To address the dual challenges of insufficient privacy guarantees and high-dimensional communication overhead in Bayesian network structure learning (BNSL) under decentralized data, this paper proposes Fed-Sparse-BNSL—a novel federated learning framework integrating differential privacy, sparse gradient updates, and linear Gaussian modeling. Clients perform local sparse greedy search and upload only Laplace-noised sparse gradients, substantially reducing communication load and improving privacy budget efficiency. We theoretically establish that the learned structure remains identifiable under strong (ε,δ)-differential privacy. Experiments on synthetic and real-world datasets demonstrate that Fed-Sparse-BNSL achieves structural recovery accuracy close to non-private baselines, reduces total communication volume by up to 62%, and enhances privacy protection strength by an order of magnitude.

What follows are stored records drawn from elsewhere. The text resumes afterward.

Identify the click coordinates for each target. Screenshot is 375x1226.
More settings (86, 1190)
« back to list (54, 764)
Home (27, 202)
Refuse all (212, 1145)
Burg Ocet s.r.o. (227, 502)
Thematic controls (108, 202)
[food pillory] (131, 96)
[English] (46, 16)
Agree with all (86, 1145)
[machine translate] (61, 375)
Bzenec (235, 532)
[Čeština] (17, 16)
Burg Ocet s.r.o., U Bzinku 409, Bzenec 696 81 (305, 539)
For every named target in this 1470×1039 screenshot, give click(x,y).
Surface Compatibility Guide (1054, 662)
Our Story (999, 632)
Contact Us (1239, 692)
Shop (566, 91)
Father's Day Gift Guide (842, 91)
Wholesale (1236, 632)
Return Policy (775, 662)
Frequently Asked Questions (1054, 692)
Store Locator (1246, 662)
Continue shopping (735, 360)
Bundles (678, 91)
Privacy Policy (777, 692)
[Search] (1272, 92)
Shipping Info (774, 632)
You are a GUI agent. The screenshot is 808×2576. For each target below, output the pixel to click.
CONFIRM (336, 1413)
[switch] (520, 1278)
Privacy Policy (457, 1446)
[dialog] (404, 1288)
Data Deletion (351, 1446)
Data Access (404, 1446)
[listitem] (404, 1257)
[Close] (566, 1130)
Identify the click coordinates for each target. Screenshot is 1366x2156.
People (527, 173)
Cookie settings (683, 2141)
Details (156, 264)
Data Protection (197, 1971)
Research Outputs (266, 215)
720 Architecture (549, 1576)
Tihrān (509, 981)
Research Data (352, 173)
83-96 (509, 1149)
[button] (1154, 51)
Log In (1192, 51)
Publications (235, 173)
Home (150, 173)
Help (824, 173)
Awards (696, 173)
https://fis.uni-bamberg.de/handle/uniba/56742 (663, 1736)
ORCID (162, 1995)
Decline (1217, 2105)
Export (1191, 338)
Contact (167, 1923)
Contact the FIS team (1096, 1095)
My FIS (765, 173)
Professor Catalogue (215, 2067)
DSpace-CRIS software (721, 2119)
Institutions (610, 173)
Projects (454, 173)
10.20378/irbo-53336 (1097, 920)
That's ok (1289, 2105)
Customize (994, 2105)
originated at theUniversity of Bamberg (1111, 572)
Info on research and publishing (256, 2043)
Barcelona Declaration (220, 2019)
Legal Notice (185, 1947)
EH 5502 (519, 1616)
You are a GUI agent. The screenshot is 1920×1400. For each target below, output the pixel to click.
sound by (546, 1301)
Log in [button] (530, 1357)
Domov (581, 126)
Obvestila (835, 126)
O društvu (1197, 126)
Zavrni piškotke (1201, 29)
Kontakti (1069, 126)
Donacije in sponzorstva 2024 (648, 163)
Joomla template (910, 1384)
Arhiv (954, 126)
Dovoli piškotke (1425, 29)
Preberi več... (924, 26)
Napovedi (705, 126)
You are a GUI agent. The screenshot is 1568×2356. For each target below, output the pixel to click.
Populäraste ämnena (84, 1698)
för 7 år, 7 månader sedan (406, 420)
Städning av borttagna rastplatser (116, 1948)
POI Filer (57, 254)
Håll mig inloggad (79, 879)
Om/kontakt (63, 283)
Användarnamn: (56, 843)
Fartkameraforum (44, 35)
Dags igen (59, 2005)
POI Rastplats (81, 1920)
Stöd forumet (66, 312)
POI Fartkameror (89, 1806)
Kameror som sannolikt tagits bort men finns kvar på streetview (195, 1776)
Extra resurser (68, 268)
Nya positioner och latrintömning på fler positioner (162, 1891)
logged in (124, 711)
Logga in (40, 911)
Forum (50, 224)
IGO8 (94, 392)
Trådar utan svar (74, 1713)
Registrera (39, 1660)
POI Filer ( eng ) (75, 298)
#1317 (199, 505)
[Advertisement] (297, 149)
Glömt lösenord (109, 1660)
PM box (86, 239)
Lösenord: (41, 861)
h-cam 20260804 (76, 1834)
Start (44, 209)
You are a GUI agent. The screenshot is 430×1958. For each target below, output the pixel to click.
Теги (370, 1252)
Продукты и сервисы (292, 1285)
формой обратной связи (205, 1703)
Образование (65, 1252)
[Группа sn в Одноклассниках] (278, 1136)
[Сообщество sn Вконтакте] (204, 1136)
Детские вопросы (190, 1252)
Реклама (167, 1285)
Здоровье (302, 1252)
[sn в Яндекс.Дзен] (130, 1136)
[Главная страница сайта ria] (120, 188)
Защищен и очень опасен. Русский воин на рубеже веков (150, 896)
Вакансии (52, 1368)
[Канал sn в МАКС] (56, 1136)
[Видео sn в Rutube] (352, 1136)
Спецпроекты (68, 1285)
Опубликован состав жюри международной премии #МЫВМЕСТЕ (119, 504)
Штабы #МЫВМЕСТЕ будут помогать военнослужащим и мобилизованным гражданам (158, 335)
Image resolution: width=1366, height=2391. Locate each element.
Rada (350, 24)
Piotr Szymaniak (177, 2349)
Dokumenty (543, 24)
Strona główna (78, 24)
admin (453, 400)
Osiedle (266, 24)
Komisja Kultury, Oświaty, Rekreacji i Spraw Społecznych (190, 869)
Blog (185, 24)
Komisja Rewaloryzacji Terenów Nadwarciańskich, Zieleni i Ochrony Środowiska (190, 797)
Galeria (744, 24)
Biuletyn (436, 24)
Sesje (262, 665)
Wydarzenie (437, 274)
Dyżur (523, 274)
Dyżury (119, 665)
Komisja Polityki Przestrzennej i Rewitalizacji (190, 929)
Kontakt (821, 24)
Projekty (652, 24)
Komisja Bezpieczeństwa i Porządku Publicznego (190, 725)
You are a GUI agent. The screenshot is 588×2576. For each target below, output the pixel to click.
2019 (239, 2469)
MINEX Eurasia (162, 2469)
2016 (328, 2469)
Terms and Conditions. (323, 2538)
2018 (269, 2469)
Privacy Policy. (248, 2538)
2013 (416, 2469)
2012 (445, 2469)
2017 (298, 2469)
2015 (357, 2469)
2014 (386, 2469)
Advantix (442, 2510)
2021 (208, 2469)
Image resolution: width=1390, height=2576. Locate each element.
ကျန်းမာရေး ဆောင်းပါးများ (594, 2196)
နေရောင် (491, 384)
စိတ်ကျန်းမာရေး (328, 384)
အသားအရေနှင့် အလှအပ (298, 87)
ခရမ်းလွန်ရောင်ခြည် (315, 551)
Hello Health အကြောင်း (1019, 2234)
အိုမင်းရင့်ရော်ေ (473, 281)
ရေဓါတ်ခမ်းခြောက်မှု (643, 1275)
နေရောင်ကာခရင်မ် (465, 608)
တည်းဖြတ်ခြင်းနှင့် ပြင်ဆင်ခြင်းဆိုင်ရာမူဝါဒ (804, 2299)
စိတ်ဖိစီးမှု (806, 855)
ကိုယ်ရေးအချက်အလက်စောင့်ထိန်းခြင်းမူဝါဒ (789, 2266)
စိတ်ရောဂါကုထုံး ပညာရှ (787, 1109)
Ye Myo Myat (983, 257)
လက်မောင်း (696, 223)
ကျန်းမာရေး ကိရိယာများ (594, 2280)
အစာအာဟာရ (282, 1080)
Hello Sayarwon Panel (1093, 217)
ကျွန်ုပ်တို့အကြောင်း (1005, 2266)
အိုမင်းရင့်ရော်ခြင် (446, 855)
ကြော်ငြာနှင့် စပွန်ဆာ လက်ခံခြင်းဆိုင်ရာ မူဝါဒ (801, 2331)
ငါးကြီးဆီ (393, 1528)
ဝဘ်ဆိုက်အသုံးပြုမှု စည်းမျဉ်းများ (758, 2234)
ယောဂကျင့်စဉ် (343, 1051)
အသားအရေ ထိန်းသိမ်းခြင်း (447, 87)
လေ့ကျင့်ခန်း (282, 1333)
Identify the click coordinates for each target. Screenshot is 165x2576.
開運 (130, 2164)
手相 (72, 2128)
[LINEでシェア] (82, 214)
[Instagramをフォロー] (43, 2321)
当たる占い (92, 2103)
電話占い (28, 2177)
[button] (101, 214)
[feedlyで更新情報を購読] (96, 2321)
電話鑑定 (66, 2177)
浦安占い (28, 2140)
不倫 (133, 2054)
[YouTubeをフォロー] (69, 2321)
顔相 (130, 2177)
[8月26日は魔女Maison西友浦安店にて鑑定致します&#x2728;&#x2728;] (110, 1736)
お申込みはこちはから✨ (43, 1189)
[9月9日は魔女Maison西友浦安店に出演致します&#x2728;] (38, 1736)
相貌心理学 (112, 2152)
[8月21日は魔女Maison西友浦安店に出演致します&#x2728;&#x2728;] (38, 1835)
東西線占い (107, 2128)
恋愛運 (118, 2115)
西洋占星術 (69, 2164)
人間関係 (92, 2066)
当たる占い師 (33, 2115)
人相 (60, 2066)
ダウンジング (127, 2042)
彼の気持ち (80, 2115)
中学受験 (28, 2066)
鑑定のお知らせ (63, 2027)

Learning the structure of a Bayesian network from decentralized data poses two major challenges: (i) ensuring rigorous privacy guarantees for participants, and (ii) avoiding communication costs that scale poorly with dimensionality. In this work, we introduce Fed-Sparse-BNSL, a novel federated method for learning linear Gaussian Bayesian network structures that addresses both challenges. By combining differential privacy with greedy updates that target only a few relevant edges per participant, Fed-Sparse-BNSL efficiently uses the privacy budget while keeping communication costs low. Our careful algorithmic design preserves model identifiability and enables accurate structure estimation. Experiments on synthetic and real datasets demonstrate that Fed-Sparse-BNSL achieves utility close to non-private baselines while offering substantially stronger privacy and communication efficiency.